Dataset records:
# # # #
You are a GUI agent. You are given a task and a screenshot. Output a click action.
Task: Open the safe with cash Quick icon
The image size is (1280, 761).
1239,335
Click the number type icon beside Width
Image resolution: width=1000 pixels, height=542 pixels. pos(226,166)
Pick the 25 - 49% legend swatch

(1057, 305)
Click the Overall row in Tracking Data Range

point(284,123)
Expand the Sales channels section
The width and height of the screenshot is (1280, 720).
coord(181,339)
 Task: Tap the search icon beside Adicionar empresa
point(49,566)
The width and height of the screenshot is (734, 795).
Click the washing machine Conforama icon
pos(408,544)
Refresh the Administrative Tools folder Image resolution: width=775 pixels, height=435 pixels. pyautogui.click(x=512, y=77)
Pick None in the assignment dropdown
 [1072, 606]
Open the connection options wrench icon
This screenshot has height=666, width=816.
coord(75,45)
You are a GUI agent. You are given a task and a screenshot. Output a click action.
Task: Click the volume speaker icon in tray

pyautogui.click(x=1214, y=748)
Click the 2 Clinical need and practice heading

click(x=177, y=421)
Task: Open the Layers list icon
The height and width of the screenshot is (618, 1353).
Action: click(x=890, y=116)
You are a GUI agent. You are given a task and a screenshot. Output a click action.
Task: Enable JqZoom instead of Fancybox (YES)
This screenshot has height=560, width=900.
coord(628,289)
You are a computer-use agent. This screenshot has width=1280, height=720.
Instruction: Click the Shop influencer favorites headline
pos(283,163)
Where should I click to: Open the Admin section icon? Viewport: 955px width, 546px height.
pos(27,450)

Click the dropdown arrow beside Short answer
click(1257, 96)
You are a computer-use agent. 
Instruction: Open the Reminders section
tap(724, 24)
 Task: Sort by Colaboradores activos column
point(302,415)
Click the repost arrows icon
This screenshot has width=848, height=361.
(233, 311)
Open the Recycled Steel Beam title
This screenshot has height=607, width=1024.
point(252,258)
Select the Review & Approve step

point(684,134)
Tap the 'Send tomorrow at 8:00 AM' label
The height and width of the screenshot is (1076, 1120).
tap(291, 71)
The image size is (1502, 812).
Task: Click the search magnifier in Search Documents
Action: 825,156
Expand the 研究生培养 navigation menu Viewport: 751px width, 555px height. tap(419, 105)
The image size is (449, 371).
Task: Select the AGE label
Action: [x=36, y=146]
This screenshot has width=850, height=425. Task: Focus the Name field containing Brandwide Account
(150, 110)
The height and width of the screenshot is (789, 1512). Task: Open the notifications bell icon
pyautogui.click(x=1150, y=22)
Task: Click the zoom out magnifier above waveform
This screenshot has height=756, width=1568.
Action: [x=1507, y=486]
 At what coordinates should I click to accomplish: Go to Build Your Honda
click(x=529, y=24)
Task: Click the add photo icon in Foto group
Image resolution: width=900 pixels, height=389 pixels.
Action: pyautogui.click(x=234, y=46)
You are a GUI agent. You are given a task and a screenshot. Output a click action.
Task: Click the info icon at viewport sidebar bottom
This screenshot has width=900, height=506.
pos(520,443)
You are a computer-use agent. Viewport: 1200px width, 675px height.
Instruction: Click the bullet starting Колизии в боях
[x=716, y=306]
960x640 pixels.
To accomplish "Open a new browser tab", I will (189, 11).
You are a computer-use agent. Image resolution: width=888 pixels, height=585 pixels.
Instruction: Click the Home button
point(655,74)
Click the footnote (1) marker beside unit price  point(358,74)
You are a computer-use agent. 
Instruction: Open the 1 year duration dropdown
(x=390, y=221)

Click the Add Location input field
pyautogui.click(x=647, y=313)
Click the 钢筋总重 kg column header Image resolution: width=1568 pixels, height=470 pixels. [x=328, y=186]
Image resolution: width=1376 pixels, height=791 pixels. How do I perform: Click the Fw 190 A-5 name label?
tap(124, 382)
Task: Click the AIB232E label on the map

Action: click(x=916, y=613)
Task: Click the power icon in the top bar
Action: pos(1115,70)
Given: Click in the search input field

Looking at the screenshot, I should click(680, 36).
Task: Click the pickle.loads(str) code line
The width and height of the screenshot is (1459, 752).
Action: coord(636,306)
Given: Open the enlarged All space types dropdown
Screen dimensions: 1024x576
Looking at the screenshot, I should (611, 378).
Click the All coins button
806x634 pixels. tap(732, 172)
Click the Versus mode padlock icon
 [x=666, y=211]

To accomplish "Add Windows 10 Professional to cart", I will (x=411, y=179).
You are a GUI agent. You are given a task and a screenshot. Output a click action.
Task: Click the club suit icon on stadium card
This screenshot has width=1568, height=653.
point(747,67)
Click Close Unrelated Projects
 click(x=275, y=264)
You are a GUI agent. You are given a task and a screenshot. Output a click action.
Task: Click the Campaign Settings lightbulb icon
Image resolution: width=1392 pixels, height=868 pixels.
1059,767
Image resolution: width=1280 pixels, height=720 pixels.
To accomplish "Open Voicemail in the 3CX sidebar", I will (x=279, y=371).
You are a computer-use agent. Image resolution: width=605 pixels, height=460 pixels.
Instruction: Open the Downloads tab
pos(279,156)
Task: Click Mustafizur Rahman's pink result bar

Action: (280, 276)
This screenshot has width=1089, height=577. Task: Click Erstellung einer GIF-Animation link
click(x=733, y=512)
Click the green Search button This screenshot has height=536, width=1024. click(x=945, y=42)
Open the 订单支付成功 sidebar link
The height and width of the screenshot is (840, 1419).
# # # #
• _THE TASK_:
Line by line, restate the data exactly.

• _RESPONSE_:
You are a GUI agent. You are given a task and a screenshot. Output a click action.
Task: Open the safe with cash Quick icon
The image size is (1280, 761).
1239,335
Click the number type icon beside Width
Image resolution: width=1000 pixels, height=542 pixels. pos(226,166)
Pick the 25 - 49% legend swatch

(1057, 305)
Click the Overall row in Tracking Data Range

point(284,123)
Expand the Sales channels section
The width and height of the screenshot is (1280, 720).
coord(181,339)
 Task: Tap the search icon beside Adicionar empresa
point(49,566)
The width and height of the screenshot is (734, 795).
Click the washing machine Conforama icon
pos(408,544)
Refresh the Administrative Tools folder Image resolution: width=775 pixels, height=435 pixels. pyautogui.click(x=512, y=77)
Pick None in the assignment dropdown
 [1072, 606]
Open the connection options wrench icon
This screenshot has height=666, width=816.
coord(75,45)
You are a GUI agent. You are given a task and a screenshot. Output a click action.
Task: Click the volume speaker icon in tray

pyautogui.click(x=1214, y=748)
Click the 2 Clinical need and practice heading

click(x=177, y=421)
Task: Open the Layers list icon
The height and width of the screenshot is (618, 1353).
Action: click(x=890, y=116)
You are a GUI agent. You are given a task and a screenshot. Output a click action.
Task: Enable JqZoom instead of Fancybox (YES)
This screenshot has height=560, width=900.
coord(628,289)
You are a computer-use agent. This screenshot has width=1280, height=720.
Instruction: Click the Shop influencer favorites headline
pos(283,163)
Where should I click to: Open the Admin section icon? Viewport: 955px width, 546px height.
pos(27,450)

Click the dropdown arrow beside Short answer
click(1257, 96)
You are a computer-use agent. 
Instruction: Open the Reminders section
tap(724, 24)
 Task: Sort by Colaboradores activos column
point(302,415)
Click the repost arrows icon
This screenshot has width=848, height=361.
(233, 311)
Open the Recycled Steel Beam title
This screenshot has height=607, width=1024.
point(252,258)
Select the Review & Approve step

point(684,134)
Tap the 'Send tomorrow at 8:00 AM' label
The height and width of the screenshot is (1076, 1120).
tap(291, 71)
The image size is (1502, 812).
Task: Click the search magnifier in Search Documents
Action: 825,156
Expand the 研究生培养 navigation menu Viewport: 751px width, 555px height. tap(419, 105)
The image size is (449, 371).
Task: Select the AGE label
Action: [x=36, y=146]
This screenshot has width=850, height=425. Task: Focus the Name field containing Brandwide Account
(150, 110)
The height and width of the screenshot is (789, 1512). Task: Open the notifications bell icon
pyautogui.click(x=1150, y=22)
Task: Click the zoom out magnifier above waveform
This screenshot has height=756, width=1568.
Action: [x=1507, y=486]
 At what coordinates should I click to accomplish: Go to Build Your Honda
click(x=529, y=24)
Task: Click the add photo icon in Foto group
Image resolution: width=900 pixels, height=389 pixels.
Action: pyautogui.click(x=234, y=46)
You are a GUI agent. You are given a task and a screenshot. Output a click action.
Task: Click the info icon at viewport sidebar bottom
This screenshot has width=900, height=506.
pos(520,443)
You are a computer-use agent. Viewport: 1200px width, 675px height.
Instruction: Click the bullet starting Колизии в боях
[x=716, y=306]
960x640 pixels.
To accomplish "Open a new browser tab", I will (189, 11).
You are a computer-use agent. Image resolution: width=888 pixels, height=585 pixels.
Instruction: Click the Home button
point(655,74)
Click the footnote (1) marker beside unit price  point(358,74)
You are a computer-use agent. 
Instruction: Open the 1 year duration dropdown
(x=390, y=221)

Click the Add Location input field
pyautogui.click(x=647, y=313)
Click the 钢筋总重 kg column header Image resolution: width=1568 pixels, height=470 pixels. [x=328, y=186]
Image resolution: width=1376 pixels, height=791 pixels. How do I perform: Click the Fw 190 A-5 name label?
tap(124, 382)
Task: Click the AIB232E label on the map

Action: click(x=916, y=613)
Task: Click the power icon in the top bar
Action: pos(1115,70)
Given: Click in the search input field

Looking at the screenshot, I should click(680, 36).
Task: Click the pickle.loads(str) code line
The width and height of the screenshot is (1459, 752).
Action: coord(636,306)
Given: Open the enlarged All space types dropdown
Screen dimensions: 1024x576
Looking at the screenshot, I should (611, 378).
Click the All coins button
806x634 pixels. tap(732, 172)
Click the Versus mode padlock icon
 [x=666, y=211]

To accomplish "Add Windows 10 Professional to cart", I will (x=411, y=179).
You are a GUI agent. You are given a task and a screenshot. Output a click action.
Task: Click the club suit icon on stadium card
This screenshot has width=1568, height=653.
point(747,67)
Click Close Unrelated Projects
 click(x=275, y=264)
You are a GUI agent. You are given a task and a screenshot. Output a click action.
Task: Click the Campaign Settings lightbulb icon
Image resolution: width=1392 pixels, height=868 pixels.
1059,767
Image resolution: width=1280 pixels, height=720 pixels.
To accomplish "Open Voicemail in the 3CX sidebar", I will (x=279, y=371).
You are a computer-use agent. Image resolution: width=605 pixels, height=460 pixels.
Instruction: Open the Downloads tab
pos(279,156)
Task: Click Mustafizur Rahman's pink result bar

Action: (280, 276)
This screenshot has width=1089, height=577. Task: Click Erstellung einer GIF-Animation link
click(x=733, y=512)
Click the green Search button This screenshot has height=536, width=1024. click(x=945, y=42)
Open the 订单支付成功 sidebar link
The height and width of the screenshot is (840, 1419).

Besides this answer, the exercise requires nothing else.